→ Stated task: Report every line in the listing below that contains the word "Viewport". Copy each such line in full. Matching is case-sensitive.

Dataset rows
************

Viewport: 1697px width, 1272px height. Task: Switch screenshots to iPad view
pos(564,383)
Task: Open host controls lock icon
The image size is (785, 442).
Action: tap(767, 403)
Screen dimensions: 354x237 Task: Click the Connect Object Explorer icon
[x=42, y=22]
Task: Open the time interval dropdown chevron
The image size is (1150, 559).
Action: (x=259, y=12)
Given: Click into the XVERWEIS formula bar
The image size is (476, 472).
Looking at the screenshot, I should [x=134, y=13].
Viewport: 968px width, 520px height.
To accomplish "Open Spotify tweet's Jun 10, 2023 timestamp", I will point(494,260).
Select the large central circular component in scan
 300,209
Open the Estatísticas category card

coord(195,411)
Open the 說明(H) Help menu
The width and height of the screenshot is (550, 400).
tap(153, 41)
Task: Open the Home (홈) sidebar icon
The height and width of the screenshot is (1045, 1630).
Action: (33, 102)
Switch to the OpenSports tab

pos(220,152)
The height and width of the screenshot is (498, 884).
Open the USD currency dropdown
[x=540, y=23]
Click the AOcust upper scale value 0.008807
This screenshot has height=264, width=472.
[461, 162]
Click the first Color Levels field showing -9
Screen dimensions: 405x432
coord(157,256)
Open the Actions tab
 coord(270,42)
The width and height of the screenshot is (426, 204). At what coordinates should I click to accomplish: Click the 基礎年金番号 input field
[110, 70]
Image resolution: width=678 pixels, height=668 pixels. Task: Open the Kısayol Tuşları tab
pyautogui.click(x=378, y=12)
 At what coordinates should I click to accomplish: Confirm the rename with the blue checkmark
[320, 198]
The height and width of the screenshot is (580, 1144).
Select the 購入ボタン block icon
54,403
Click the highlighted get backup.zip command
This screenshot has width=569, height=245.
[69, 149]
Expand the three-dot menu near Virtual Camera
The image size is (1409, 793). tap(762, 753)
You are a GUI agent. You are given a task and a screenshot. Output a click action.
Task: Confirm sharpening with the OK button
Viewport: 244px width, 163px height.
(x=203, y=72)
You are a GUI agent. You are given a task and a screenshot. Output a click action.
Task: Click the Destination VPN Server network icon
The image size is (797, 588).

************

→ Exercise response:
Viewport: 1697px width, 1272px height. Task: Switch screenshots to iPad view
Viewport: 968px width, 520px height.
Viewport: 244px width, 163px height.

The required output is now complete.